Umfragen basieren auf dem Induktionsprinzip. Das besagt, dass man nicht die gesamte Bevölkerung befragen muss, um die politische Stimmung zu kennen: Eine zufällig gewählte Stichprobe genügt, um auf diese zu schließen. Was in der Theorie recht einfach klingt, ist in Wahrheit wesentlich komplizierter, denn: Wie findet man eine zufällige Stichprobe unter allen Wahlberechtigten?

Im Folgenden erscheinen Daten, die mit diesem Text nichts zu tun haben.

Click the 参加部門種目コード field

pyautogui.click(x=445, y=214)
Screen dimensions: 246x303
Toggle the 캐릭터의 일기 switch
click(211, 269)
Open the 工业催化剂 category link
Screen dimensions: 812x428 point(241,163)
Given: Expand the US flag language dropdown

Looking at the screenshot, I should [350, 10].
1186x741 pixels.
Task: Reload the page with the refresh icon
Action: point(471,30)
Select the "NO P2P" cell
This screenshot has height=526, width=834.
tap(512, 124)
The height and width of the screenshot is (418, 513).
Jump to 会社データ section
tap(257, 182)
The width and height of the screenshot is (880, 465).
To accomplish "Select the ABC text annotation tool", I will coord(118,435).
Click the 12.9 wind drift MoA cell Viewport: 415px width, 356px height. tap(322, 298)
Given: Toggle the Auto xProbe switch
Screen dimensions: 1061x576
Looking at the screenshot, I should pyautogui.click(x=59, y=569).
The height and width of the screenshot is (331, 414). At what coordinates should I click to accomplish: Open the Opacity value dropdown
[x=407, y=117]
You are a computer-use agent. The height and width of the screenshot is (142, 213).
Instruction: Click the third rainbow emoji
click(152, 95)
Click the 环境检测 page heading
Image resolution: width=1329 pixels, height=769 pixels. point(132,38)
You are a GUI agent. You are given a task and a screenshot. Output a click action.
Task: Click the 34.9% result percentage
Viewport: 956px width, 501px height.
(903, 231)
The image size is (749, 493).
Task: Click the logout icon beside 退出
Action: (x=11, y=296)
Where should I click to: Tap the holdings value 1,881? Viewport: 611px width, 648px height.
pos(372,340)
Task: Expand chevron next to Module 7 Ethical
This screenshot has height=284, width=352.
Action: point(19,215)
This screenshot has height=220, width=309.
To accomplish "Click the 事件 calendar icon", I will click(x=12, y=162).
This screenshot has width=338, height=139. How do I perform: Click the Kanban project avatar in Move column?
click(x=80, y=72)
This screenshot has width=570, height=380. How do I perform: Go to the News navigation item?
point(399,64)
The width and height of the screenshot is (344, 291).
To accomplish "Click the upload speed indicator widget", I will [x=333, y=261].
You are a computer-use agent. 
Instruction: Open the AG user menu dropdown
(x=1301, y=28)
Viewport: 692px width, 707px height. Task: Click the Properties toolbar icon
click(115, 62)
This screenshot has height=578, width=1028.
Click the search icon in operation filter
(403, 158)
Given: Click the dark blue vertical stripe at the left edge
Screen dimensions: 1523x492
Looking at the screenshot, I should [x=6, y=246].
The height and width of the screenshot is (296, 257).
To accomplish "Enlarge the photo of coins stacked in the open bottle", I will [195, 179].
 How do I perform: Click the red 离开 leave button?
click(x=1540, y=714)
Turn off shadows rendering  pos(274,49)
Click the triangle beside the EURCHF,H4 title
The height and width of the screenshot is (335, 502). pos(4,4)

So leicht wie hier ist es natürlich nicht. Doch auf dieses Problem gehe ich in einem folgenden Beitrag ein. Heute begnügen wir uns mit der Annahme, dass die Auswahl wirklich zufällig erfolgt, und widmen uns der Stichprobengröße, der ersten von vier Zutaten, die in unsere Berechnungen einfließen. Die drei andere sind – wie bereits in einem früheren Beitrag erwähnt – das Alter der Umfrage, das durchführende Institut und die Methodik.

Statistische Schwankungsbreite

Jenen Teil der Schwankungsbreite, der allein von der Anzahl der befragten Personen abhängt, nennen wir die "statistische Schwankungsbreite". Dabei handelt es sich um die einzige Schwankungsbreite, die von Medien je erwähnt wird (zum Beispiel hier).

Je größer die Stichprobe, desto kleiner ist diese statistische Schwankungsbreite. Rein mathematisch ergäbe sich für eine Partei, die bei einer Umfrage auf 20 Prozent kommt, folgender Zusammenhang zwischen Schwankungsbreite und Stichprobengröße.

Foto: derstandard.at

Eine Umfrage mit 400 Befragten würde also 20 Prozent +/- 4 Prozent ergeben, eine Umfrage mit 1.500 Personen 20 Prozent +/- 2 Prozent. Letztere liefert also eine wesentlich genauere Beschreibung der aktuellen politischen Stimmung.

Stichprobengrößen in Österreich

Leider haben die meisten Umfragen in Österreich eine Stichprobe von nur 400 bis 800 Personen, in den seltensten Fällen werden mehr als 1.000 Personen befragt. Dazu kommt, dass bei den angegebenen Zahlen auch die Personen berücksichtigt werden, die keine Angabe über ihr Wahlverhalten machen und die durch die Institute dann (nach nicht veröffentlichten Methoden) den einzelnen Parteien zugerechnet werden. Um dieser Tatsache Rechnung zu tragen, reduzieren wir in unserer Berechnung die angegebene Stichprobengröße um 30 Prozent.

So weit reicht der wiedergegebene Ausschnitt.